III. Conclusion In sum, we agree with the district court that Landis's habeas petition is untimely, and we therefore DISMISS his appeal and DENY the issuance of a COA. Landis's petition to proceed in forma pauperis is GRANTED.
Entered for the Court
Timothy M. Tymkovich
*. This order is not binding precedent, except under the doctrines of law of the case, res judicata, and collateral estoppel. The court generally disfavors the citation of orders; nevertheless, an order may be cited under the terms and conditions of 10th Cir. R. 36.3.
**. After examining the briefs and the appellate record, this three-judge panel has determined unanimously that oral argument would not be of material assistance in the determination of this appeal. See Fed. R. App. P. 34(a); 10th Cir. R. 34.1(G). The cause is therefore ordered submitted without oral argument.
1. It is doubtful that the Virginia motion qualifies as a tolling event under § 2244. The relevant statutory language states that the limitations period is tolled as long as "State post-conviction or other collateral review with respect to the pertinent judgment or claim . . . is pending." 28 U.S.C. § 2244(d)(2) (2000); see also Barnett v.
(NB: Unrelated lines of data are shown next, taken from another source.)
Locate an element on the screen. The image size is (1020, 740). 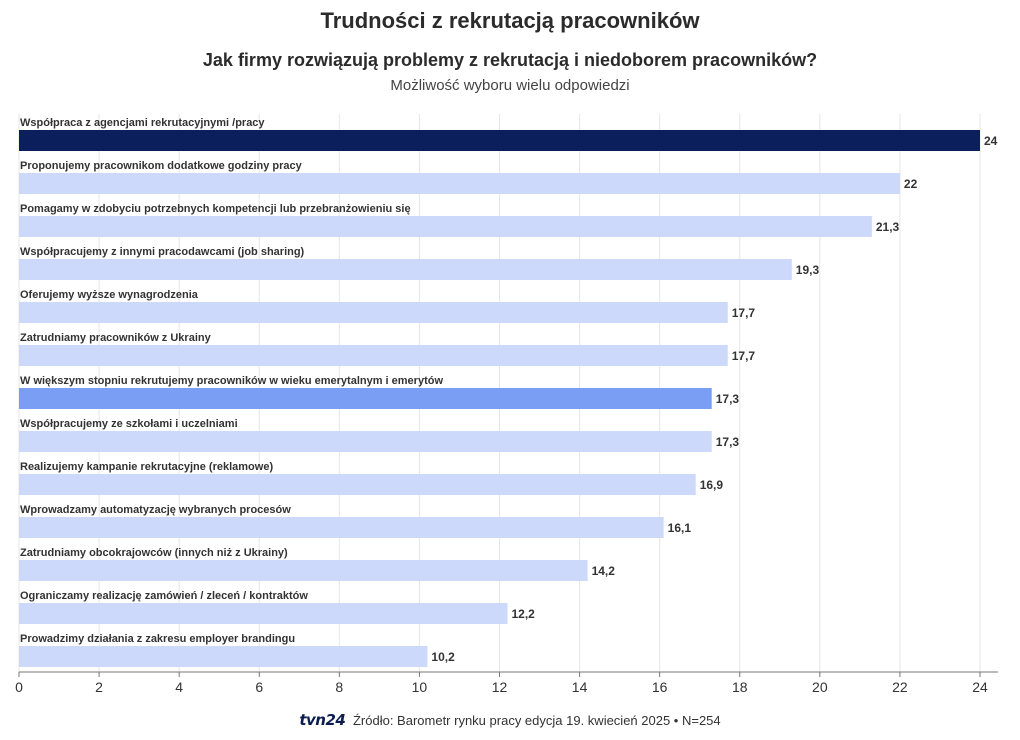
x-tick-label: 10 is located at coordinates (420, 687).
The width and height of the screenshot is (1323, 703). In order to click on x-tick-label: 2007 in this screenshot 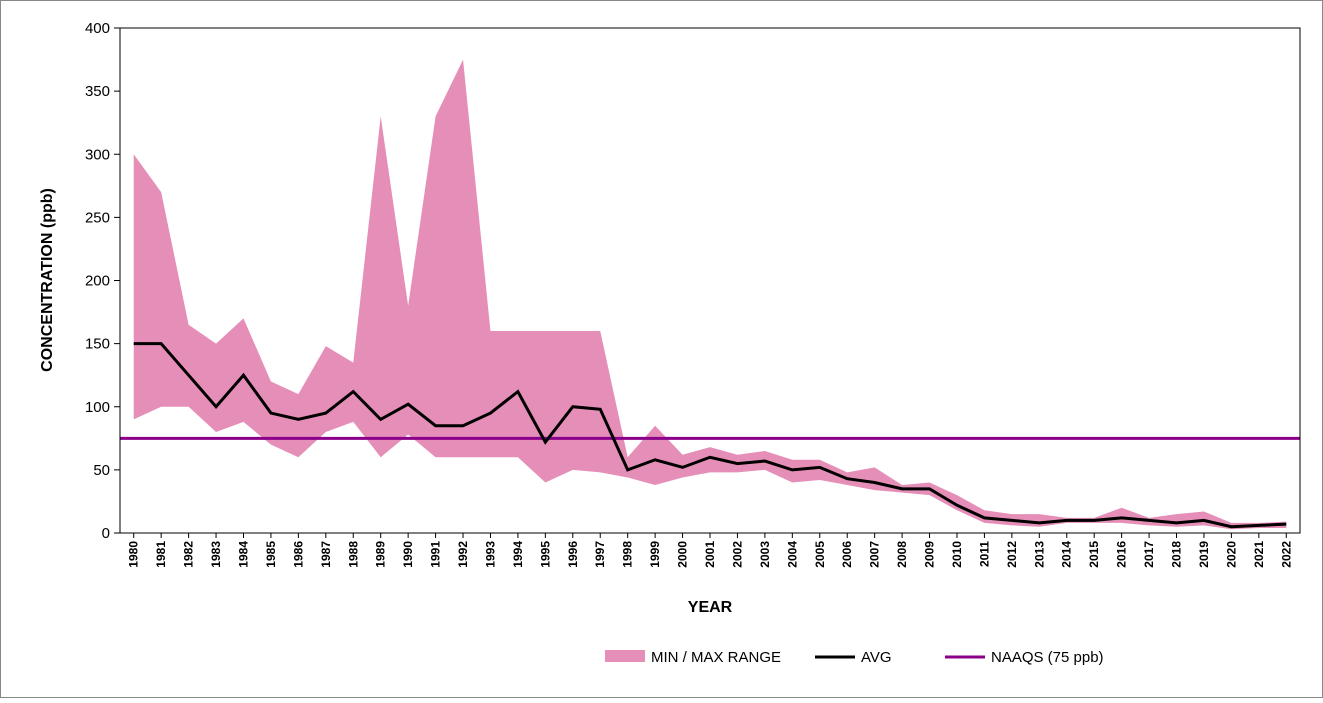, I will do `click(875, 554)`.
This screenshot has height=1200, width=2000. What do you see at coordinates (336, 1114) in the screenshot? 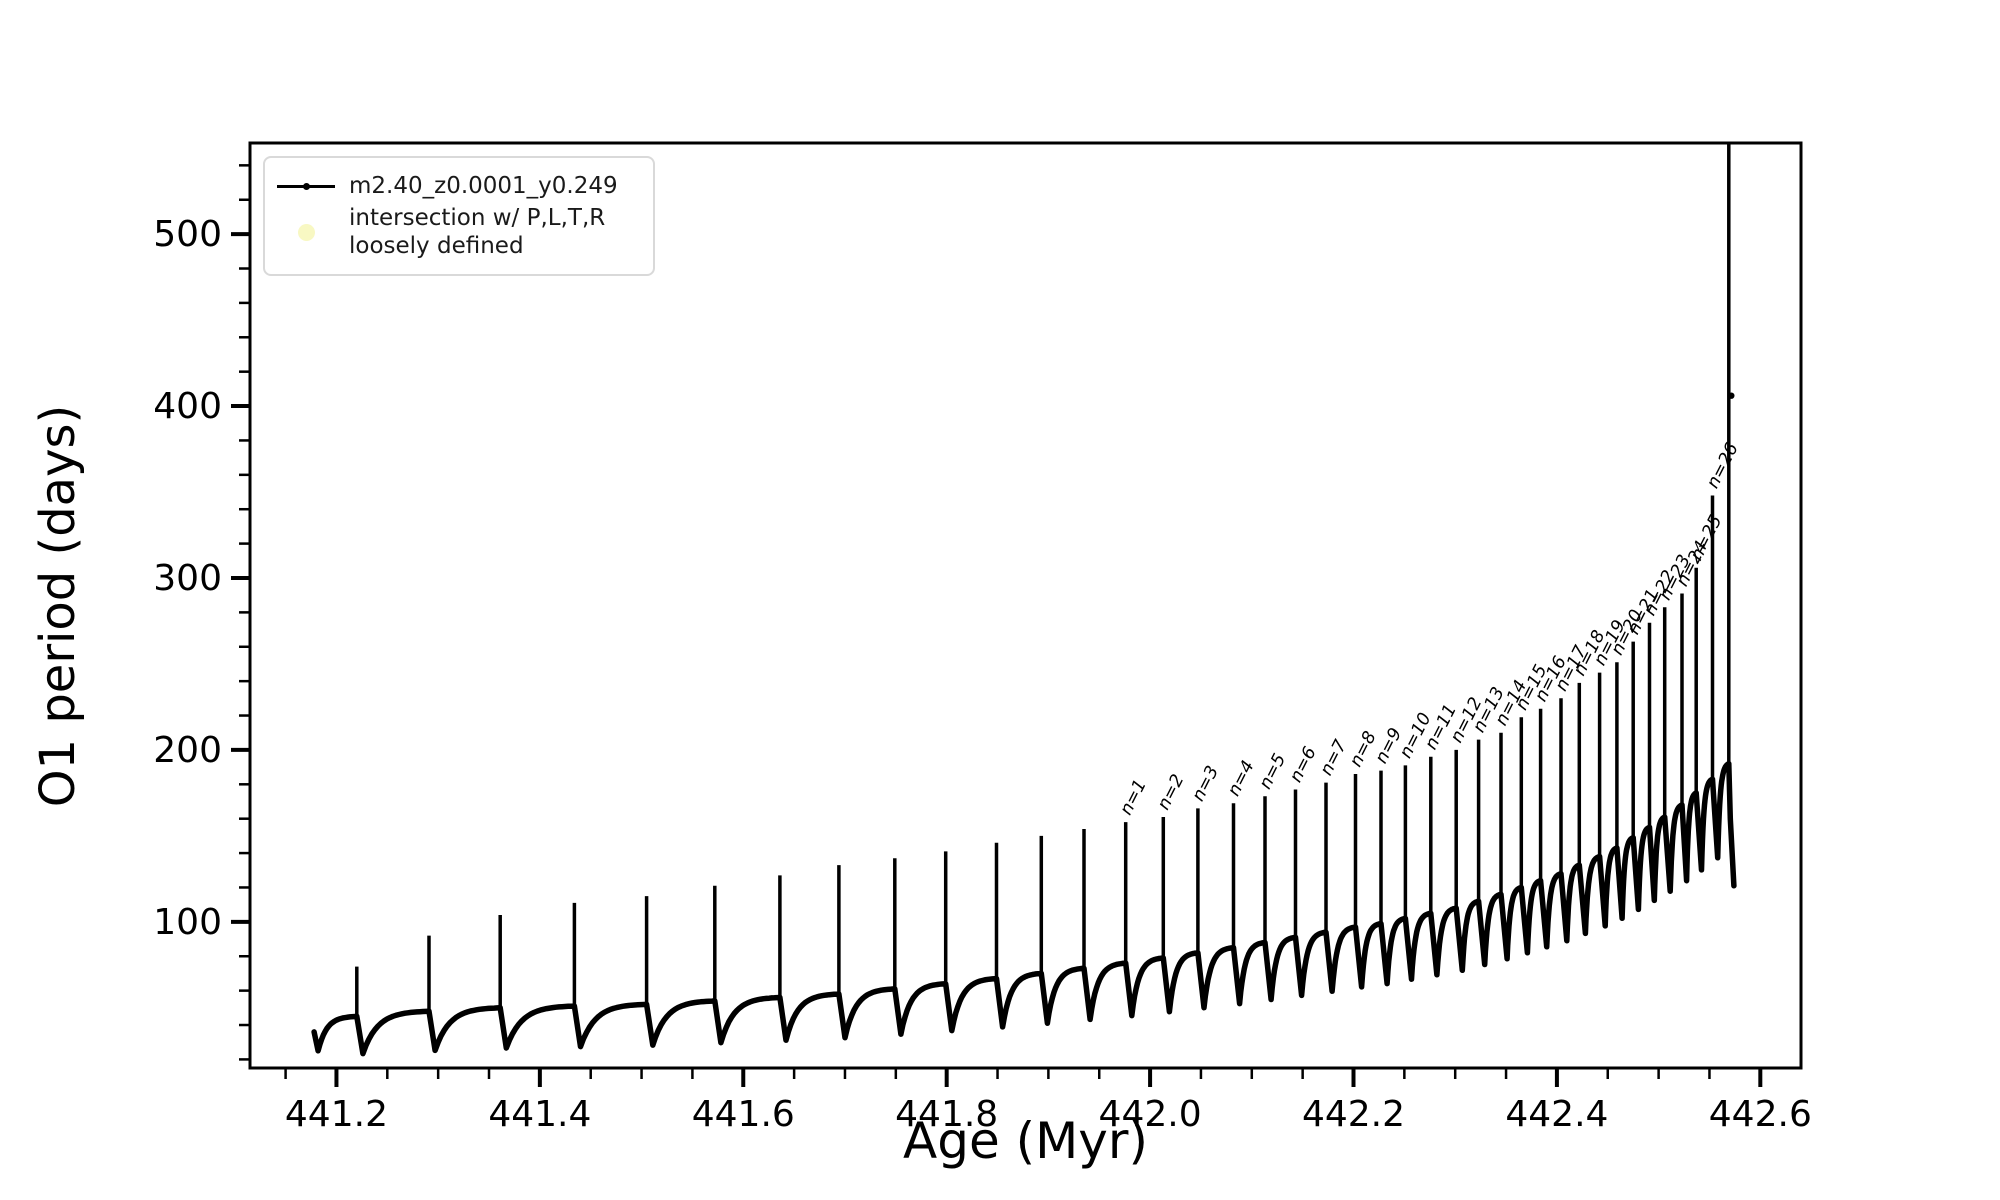
I see `x-tick-label: 441.2` at bounding box center [336, 1114].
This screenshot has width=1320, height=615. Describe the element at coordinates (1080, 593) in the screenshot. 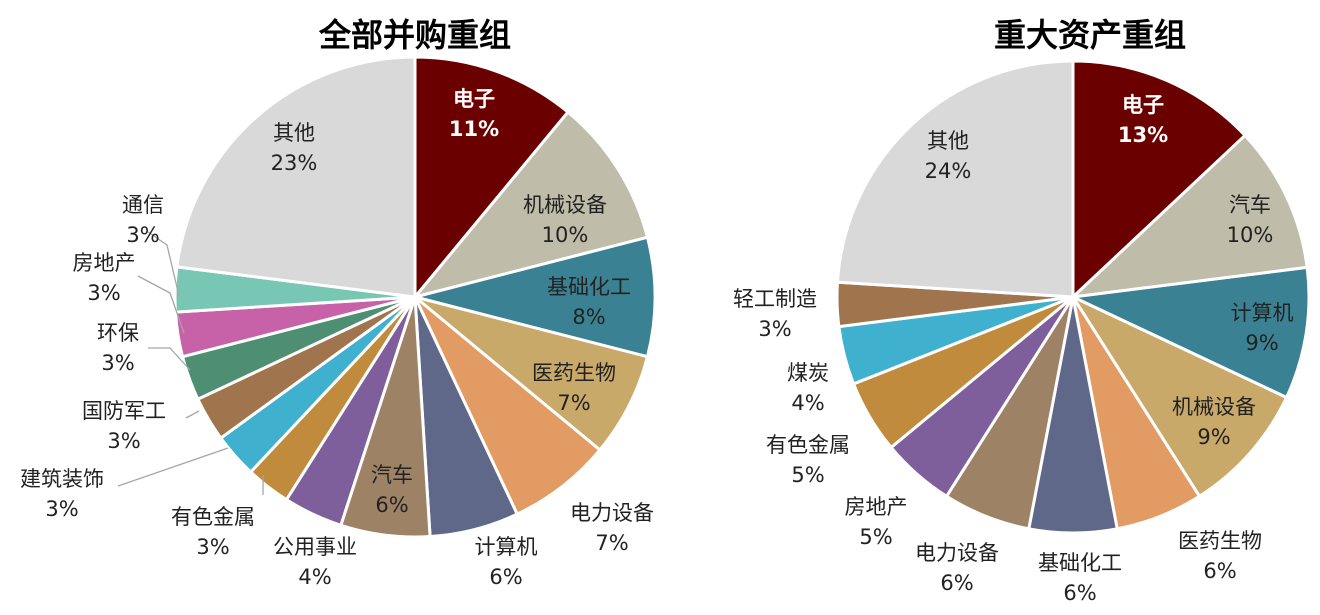

I see `slice-label-value-1-5: 6%` at that location.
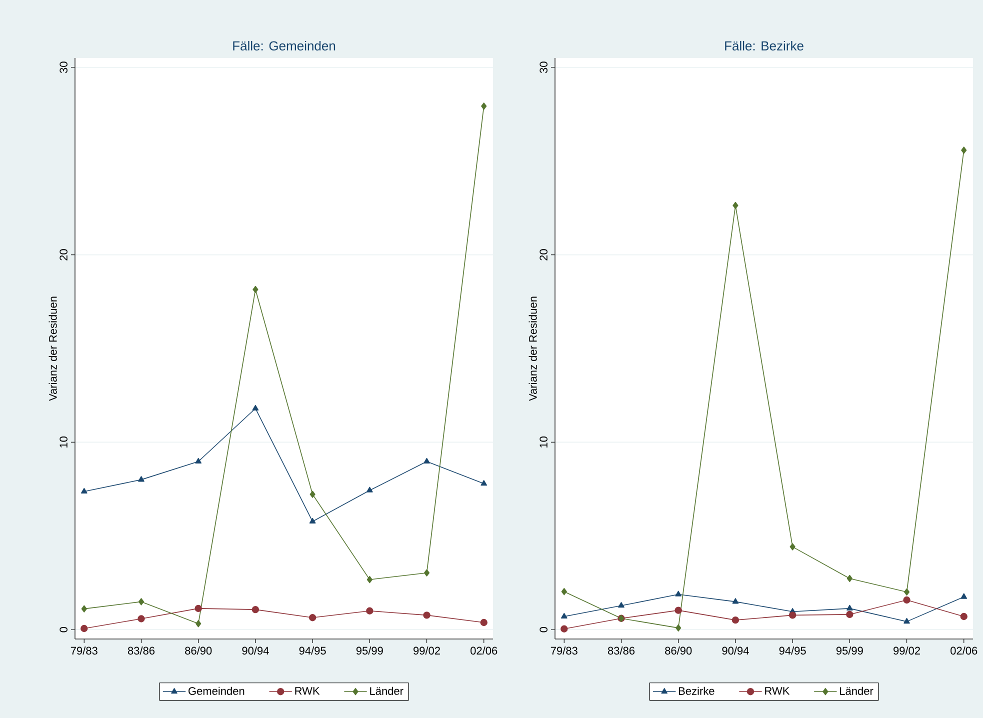 Image resolution: width=983 pixels, height=718 pixels. Describe the element at coordinates (216, 690) in the screenshot. I see `legend-label: Gemeinden` at that location.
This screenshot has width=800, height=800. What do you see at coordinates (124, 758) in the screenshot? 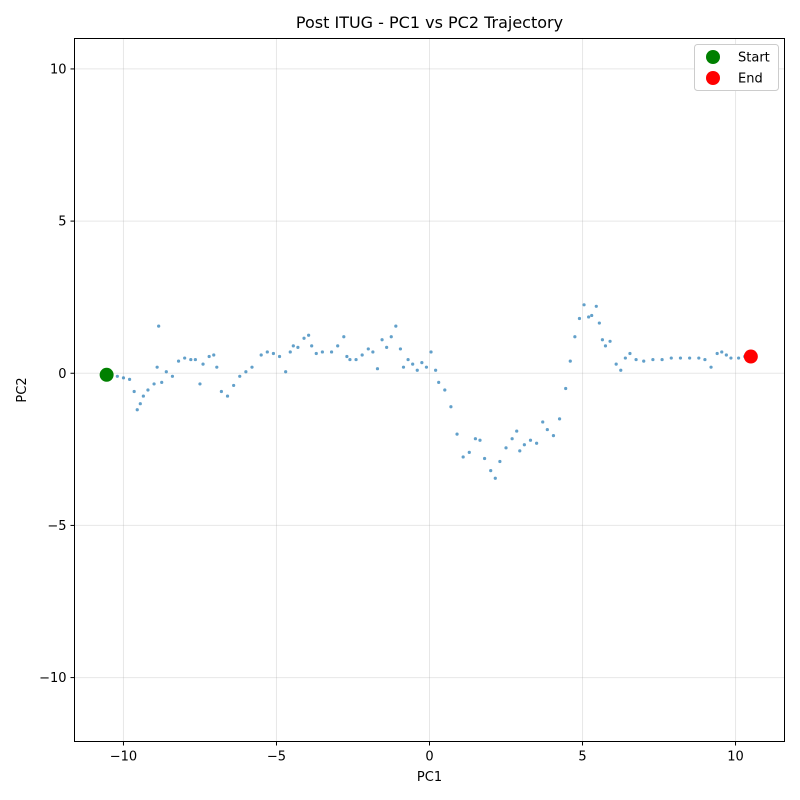
I see `x-tick-label: −10` at bounding box center [124, 758].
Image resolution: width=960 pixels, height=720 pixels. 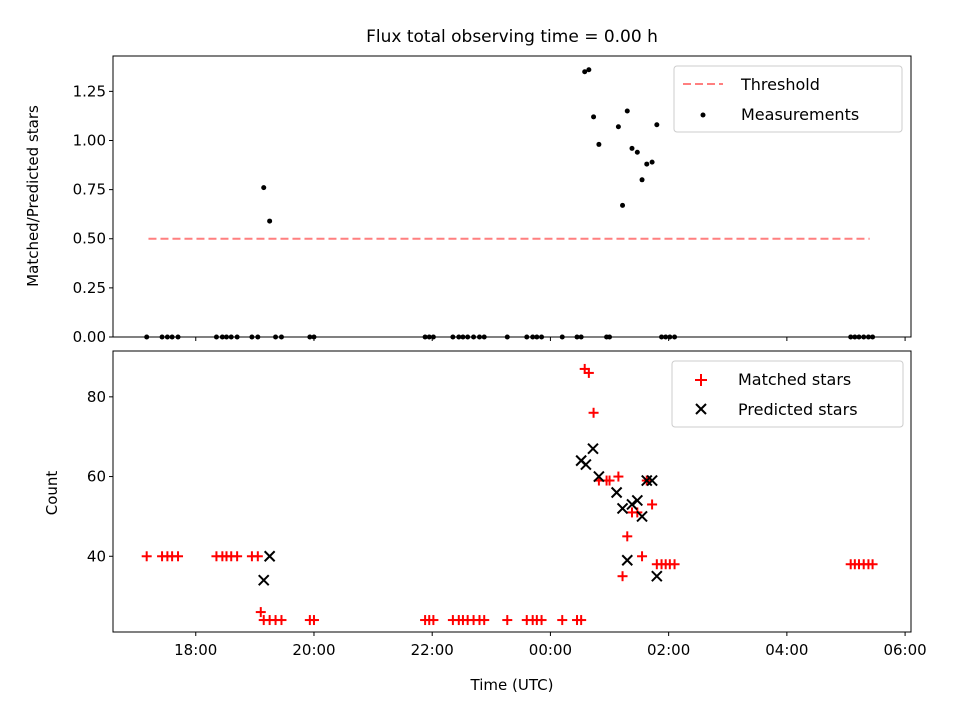 I want to click on y-tick-label: 40, so click(x=96, y=556).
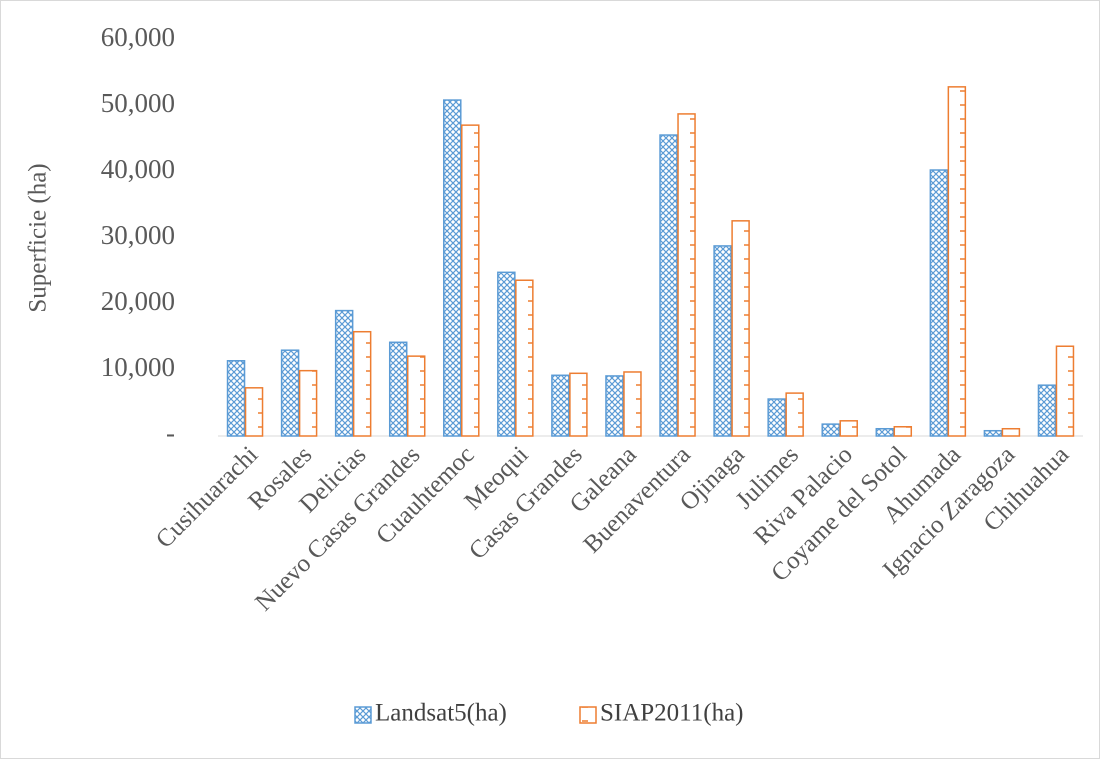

Lemaster, 167 F.3d 1321, 1323 (10th Cir. 1999) (noting that the word "pending" in § 2244 encompasses "all of the time during which a state prisoner is attempting, through proper use of state court procedures, to exhaust state court remedies with regard to a particular post-conviction application"). In reviewing the habeas petition in the light most favorable to Landis, the magistrate judge assumed that the Virginia motion operated to toll the limitations period. Because the one-year limitations period lapsed even with this additional tolling, we need not address whether the Virginia motion qualifies as a tolling event under § 2244(d)(2). For purposes of this order, we, like the magistrate judge, assume that it does.